Юноша нахмурился, склонил голову набок, все еще не понимая, зачем Роланду понадобились два рисунка. Его волосы, упавшие на плечо, ярко блестели на солнце. Роланд подумал о том, как Сюзанна вымыла Патрику голову в ручье, несмотря на громкие протестующие вопли. Самому Роланду такое никогда не пришло бы в голову, но с чистыми волосами Патрик стал выглядеть куда как лучше. Вот почему, взглянув на блестящие волосы, Роланд вновь загрустил по Сюзанне, несмотря на пение розы. Она украсила его жизнь. И понял он это лишь теперь, после ее ухода.
А теперь остался с Патриком, невероятно талантливым, но так медленно соображающим.
Роланд указал на альбом, потом — на розу. Патрик кивнул, эту часть он понял. Потом Роланд поднял два пальца здоровой левой руки и вновь указал на альбом. На этот раз Патрик просиял: ему все стало ясно. Указал на розу, на альбом, на Роланда и, наконец, на себя.
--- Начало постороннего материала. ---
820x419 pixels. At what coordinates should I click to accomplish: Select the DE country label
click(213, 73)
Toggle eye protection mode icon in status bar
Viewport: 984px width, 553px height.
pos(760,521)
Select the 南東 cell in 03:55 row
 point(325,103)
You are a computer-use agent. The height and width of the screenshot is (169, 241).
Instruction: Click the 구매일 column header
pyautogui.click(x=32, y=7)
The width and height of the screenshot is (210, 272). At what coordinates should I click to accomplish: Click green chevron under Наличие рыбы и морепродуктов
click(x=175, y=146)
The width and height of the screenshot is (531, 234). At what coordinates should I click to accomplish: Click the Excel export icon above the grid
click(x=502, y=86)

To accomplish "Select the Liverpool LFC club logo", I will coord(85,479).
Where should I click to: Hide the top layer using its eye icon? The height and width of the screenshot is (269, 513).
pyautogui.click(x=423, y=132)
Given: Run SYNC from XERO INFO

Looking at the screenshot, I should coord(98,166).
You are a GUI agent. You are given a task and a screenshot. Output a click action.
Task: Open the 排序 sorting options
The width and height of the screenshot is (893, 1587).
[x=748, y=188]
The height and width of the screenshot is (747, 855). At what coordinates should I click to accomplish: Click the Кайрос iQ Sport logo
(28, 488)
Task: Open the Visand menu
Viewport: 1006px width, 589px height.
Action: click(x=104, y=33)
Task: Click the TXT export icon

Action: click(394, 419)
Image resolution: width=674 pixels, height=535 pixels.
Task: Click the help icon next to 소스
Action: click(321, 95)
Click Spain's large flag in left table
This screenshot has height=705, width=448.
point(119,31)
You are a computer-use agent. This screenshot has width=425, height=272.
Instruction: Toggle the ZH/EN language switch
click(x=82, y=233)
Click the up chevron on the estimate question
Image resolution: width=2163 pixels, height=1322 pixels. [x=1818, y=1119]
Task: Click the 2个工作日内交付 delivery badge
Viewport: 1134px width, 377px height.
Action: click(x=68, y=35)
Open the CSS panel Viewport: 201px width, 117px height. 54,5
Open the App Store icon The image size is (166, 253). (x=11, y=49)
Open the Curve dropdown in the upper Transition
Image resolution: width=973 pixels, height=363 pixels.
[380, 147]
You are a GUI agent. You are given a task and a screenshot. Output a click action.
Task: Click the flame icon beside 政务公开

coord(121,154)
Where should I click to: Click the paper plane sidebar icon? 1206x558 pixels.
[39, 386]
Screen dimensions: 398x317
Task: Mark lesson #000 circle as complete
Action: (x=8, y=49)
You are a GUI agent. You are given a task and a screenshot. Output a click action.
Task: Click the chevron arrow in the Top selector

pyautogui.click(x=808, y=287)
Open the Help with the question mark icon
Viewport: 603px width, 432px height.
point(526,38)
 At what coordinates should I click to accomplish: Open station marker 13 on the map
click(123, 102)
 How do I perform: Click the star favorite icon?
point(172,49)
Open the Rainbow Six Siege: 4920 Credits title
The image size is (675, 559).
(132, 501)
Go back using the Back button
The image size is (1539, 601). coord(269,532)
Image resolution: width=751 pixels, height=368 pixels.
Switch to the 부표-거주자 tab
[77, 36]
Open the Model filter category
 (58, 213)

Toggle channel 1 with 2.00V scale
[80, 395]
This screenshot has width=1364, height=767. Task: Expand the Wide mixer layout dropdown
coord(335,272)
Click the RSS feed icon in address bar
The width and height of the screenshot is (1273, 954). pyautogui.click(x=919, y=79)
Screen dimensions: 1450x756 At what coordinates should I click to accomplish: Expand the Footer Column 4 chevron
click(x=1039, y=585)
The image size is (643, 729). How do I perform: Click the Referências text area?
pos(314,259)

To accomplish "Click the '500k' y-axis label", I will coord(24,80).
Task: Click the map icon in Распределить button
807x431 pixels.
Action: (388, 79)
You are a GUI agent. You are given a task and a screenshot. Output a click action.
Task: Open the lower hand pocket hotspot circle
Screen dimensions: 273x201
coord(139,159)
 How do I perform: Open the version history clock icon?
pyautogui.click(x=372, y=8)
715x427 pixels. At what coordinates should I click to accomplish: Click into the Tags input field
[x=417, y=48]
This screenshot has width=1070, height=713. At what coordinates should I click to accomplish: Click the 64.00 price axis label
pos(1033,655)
— Совершенно верно, большой мальчик, — кивнул Роланд. — Рисунок розы для тебя и для меня. Она красивая, не так ли?
Патрик энергично кивнул, принялся за работу, тогда как Роланд занялся едой. Опять наполнил три тарелки, и Ыш, как и в прошлый раз, отказался от своей порции. Посмотрев в окаймленные золотистыми кругами глаза ушастика-путаника, Роланд увидел в них пустоту, ощущение потери, и в глубине души даже обиделся. Ышу не следовало слишком уж часто отказываться от еды: он и так сильно похудел. Его иссушила тропа, как сказал бы Катберт, возможно, с улыбкой. Того и гляди ему понадобятся нюхательные соли, чтобы приводить его в чувство. Но Роланд имел дело не с неженкой.